Given information:
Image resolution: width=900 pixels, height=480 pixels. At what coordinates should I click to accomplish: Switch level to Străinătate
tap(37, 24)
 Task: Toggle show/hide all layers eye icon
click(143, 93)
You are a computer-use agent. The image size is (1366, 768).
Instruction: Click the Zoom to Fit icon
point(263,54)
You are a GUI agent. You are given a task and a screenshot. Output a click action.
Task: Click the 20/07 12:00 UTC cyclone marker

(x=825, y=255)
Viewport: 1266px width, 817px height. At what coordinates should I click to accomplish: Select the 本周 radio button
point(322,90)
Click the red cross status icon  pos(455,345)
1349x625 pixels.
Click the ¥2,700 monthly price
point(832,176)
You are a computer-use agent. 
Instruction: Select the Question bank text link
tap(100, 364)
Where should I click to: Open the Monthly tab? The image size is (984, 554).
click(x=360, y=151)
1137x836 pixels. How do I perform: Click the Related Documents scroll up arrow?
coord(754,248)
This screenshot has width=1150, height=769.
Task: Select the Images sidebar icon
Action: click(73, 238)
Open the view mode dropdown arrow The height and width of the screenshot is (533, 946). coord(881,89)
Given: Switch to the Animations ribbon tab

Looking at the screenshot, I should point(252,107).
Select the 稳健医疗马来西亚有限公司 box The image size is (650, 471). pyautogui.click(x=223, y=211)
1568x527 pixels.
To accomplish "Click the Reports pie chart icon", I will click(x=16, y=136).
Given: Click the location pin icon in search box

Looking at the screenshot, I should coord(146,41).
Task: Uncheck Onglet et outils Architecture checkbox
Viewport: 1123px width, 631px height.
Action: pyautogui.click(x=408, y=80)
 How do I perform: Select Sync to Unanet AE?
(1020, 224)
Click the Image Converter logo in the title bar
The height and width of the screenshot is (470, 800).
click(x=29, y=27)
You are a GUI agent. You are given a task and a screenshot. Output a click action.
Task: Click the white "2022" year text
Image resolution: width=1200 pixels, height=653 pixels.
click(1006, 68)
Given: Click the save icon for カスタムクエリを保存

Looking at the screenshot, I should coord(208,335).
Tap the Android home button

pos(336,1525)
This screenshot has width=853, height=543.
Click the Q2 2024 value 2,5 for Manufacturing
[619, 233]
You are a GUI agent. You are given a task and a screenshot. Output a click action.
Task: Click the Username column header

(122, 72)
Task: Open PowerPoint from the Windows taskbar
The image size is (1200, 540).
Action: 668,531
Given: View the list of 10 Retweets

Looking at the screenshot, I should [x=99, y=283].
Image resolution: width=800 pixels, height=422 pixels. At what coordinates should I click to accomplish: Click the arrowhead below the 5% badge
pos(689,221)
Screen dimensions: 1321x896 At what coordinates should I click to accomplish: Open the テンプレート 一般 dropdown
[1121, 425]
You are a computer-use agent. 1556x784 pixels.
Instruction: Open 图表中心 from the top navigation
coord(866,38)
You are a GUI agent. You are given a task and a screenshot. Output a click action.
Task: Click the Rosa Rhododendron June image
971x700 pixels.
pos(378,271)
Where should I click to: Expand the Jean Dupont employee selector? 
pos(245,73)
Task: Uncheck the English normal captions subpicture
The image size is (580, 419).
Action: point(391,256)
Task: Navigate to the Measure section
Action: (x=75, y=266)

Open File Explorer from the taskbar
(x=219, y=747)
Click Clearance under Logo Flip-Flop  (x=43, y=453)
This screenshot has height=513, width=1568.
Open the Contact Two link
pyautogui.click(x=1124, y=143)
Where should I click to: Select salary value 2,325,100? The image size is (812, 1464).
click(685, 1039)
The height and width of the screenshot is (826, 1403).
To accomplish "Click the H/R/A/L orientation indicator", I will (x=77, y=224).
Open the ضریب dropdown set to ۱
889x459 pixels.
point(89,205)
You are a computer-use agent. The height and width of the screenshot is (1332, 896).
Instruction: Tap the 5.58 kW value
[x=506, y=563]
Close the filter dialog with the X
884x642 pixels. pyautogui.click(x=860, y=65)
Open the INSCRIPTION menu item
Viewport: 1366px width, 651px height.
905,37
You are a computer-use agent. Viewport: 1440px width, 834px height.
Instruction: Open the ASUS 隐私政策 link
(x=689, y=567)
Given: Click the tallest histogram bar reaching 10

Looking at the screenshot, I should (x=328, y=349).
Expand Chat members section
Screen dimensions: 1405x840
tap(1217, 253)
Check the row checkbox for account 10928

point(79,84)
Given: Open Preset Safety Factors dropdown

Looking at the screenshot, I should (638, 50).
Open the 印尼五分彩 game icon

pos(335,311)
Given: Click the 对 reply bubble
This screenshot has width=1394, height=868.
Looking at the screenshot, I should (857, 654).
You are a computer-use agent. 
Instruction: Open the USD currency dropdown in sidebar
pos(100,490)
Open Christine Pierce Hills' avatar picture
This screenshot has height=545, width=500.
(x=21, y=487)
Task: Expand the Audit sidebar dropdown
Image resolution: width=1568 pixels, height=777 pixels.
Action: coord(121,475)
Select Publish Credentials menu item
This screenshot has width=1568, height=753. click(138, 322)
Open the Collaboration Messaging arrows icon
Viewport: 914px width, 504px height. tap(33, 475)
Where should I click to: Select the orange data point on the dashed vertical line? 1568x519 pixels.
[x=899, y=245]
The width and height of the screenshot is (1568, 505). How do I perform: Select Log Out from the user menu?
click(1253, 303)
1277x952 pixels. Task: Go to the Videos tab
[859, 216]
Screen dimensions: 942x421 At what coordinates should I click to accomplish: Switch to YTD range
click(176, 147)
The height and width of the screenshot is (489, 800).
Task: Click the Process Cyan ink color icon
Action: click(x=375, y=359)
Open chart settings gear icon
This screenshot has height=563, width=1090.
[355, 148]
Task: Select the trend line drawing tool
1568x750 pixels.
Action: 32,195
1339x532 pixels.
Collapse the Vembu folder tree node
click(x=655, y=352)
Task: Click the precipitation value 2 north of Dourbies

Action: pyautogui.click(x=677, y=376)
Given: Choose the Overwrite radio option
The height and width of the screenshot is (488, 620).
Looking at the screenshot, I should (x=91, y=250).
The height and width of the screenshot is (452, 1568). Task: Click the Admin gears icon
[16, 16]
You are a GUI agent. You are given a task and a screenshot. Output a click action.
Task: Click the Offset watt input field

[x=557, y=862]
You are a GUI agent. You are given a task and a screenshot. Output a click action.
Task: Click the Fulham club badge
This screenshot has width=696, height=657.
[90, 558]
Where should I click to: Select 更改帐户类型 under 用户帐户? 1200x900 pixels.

What you have to do:
Write out the data again in full. Match it exactly.

Finished exercise:
Image resolution: width=900 pixels, height=480 pixels. At what coordinates should I click to accomplish: Switch level to Străinătate
tap(37, 24)
 Task: Toggle show/hide all layers eye icon
click(143, 93)
You are a computer-use agent. The image size is (1366, 768).
Instruction: Click the Zoom to Fit icon
point(263,54)
You are a GUI agent. You are given a task and a screenshot. Output a click action.
Task: Click the 20/07 12:00 UTC cyclone marker

(x=825, y=255)
Viewport: 1266px width, 817px height. At what coordinates should I click to accomplish: Select the 本周 radio button
point(322,90)
Click the red cross status icon  pos(455,345)
1349x625 pixels.
Click the ¥2,700 monthly price
point(832,176)
You are a computer-use agent. 
Instruction: Select the Question bank text link
tap(100, 364)
Where should I click to: Open the Monthly tab? The image size is (984, 554).
click(x=360, y=151)
1137x836 pixels. How do I perform: Click the Related Documents scroll up arrow?
coord(754,248)
This screenshot has width=1150, height=769.
Task: Select the Images sidebar icon
Action: click(73, 238)
Open the view mode dropdown arrow The height and width of the screenshot is (533, 946). coord(881,89)
Given: Switch to the Animations ribbon tab

Looking at the screenshot, I should point(252,107).
Select the 稳健医疗马来西亚有限公司 box The image size is (650, 471). pyautogui.click(x=223, y=211)
1568x527 pixels.
To accomplish "Click the Reports pie chart icon", I will click(x=16, y=136).
Given: Click the location pin icon in search box

Looking at the screenshot, I should coord(146,41).
Task: Uncheck Onglet et outils Architecture checkbox
Viewport: 1123px width, 631px height.
Action: pyautogui.click(x=408, y=80)
 How do I perform: Select Sync to Unanet AE?
(1020, 224)
Click the Image Converter logo in the title bar
The height and width of the screenshot is (470, 800).
click(x=29, y=27)
You are a GUI agent. You are given a task and a screenshot. Output a click action.
Task: Click the white "2022" year text
Image resolution: width=1200 pixels, height=653 pixels.
click(1006, 68)
Given: Click the save icon for カスタムクエリを保存

Looking at the screenshot, I should coord(208,335).
Tap the Android home button

pos(336,1525)
This screenshot has width=853, height=543.
Click the Q2 2024 value 2,5 for Manufacturing
[619, 233]
You are a GUI agent. You are given a task and a screenshot. Output a click action.
Task: Click the Username column header

(122, 72)
Task: Open PowerPoint from the Windows taskbar
The image size is (1200, 540).
Action: 668,531
Given: View the list of 10 Retweets

Looking at the screenshot, I should [x=99, y=283].
Image resolution: width=800 pixels, height=422 pixels. At what coordinates should I click to accomplish: Click the arrowhead below the 5% badge
pos(689,221)
Screen dimensions: 1321x896 At what coordinates should I click to accomplish: Open the テンプレート 一般 dropdown
[1121, 425]
You are a computer-use agent. 1556x784 pixels.
Instruction: Open 图表中心 from the top navigation
coord(866,38)
You are a GUI agent. You are given a task and a screenshot. Output a click action.
Task: Click the Rosa Rhododendron June image
971x700 pixels.
pos(378,271)
Where should I click to: Expand the Jean Dupont employee selector? 
pos(245,73)
Task: Uncheck the English normal captions subpicture
The image size is (580, 419).
Action: point(391,256)
Task: Navigate to the Measure section
Action: (x=75, y=266)

Open File Explorer from the taskbar
(x=219, y=747)
Click Clearance under Logo Flip-Flop  (x=43, y=453)
This screenshot has height=513, width=1568.
Open the Contact Two link
pyautogui.click(x=1124, y=143)
Where should I click to: Select salary value 2,325,100? The image size is (812, 1464).
click(685, 1039)
The height and width of the screenshot is (826, 1403).
To accomplish "Click the H/R/A/L orientation indicator", I will (x=77, y=224).
Open the ضریب dropdown set to ۱
889x459 pixels.
point(89,205)
You are a computer-use agent. The height and width of the screenshot is (1332, 896).
Instruction: Tap the 5.58 kW value
[x=506, y=563]
Close the filter dialog with the X
884x642 pixels. pyautogui.click(x=860, y=65)
Open the INSCRIPTION menu item
Viewport: 1366px width, 651px height.
905,37
You are a computer-use agent. Viewport: 1440px width, 834px height.
Instruction: Open the ASUS 隐私政策 link
(x=689, y=567)
Given: Click the tallest histogram bar reaching 10

Looking at the screenshot, I should (x=328, y=349).
Expand Chat members section
Screen dimensions: 1405x840
tap(1217, 253)
Check the row checkbox for account 10928

point(79,84)
Given: Open Preset Safety Factors dropdown

Looking at the screenshot, I should (638, 50).
Open the 印尼五分彩 game icon

pos(335,311)
Given: Click the 对 reply bubble
This screenshot has width=1394, height=868.
Looking at the screenshot, I should (857, 654).
You are a computer-use agent. 
Instruction: Open the USD currency dropdown in sidebar
pos(100,490)
Open Christine Pierce Hills' avatar picture
This screenshot has height=545, width=500.
(x=21, y=487)
Task: Expand the Audit sidebar dropdown
Image resolution: width=1568 pixels, height=777 pixels.
Action: coord(121,475)
Select Publish Credentials menu item
This screenshot has width=1568, height=753. click(138, 322)
Open the Collaboration Messaging arrows icon
Viewport: 914px width, 504px height. tap(33, 475)
Where should I click to: Select the orange data point on the dashed vertical line? 1568x519 pixels.
[x=899, y=245]
The width and height of the screenshot is (1568, 505). How do I perform: Select Log Out from the user menu?
click(1253, 303)
1277x952 pixels. Task: Go to the Videos tab
[859, 216]
Screen dimensions: 942x421 At what coordinates should I click to accomplish: Switch to YTD range
click(176, 147)
The height and width of the screenshot is (489, 800).
Task: Click the Process Cyan ink color icon
Action: click(x=375, y=359)
Open chart settings gear icon
This screenshot has height=563, width=1090.
[355, 148]
Task: Select the trend line drawing tool
1568x750 pixels.
Action: 32,195
1339x532 pixels.
Collapse the Vembu folder tree node
click(x=655, y=352)
Task: Click the precipitation value 2 north of Dourbies

Action: pyautogui.click(x=677, y=376)
Given: Choose the Overwrite radio option
The height and width of the screenshot is (488, 620).
Looking at the screenshot, I should (x=91, y=250).
The height and width of the screenshot is (452, 1568). Task: Click the Admin gears icon
[16, 16]
You are a GUI agent. You are given a task and a screenshot. Output a click action.
Task: Click the Offset watt input field

[x=557, y=862]
You are a GUI agent. You are given a task and a screenshot. Output a click action.
Task: Click the Fulham club badge
This screenshot has width=696, height=657.
[90, 558]
Where should I click to: Select 更改帐户类型 under 用户帐户? 1200x900 pixels.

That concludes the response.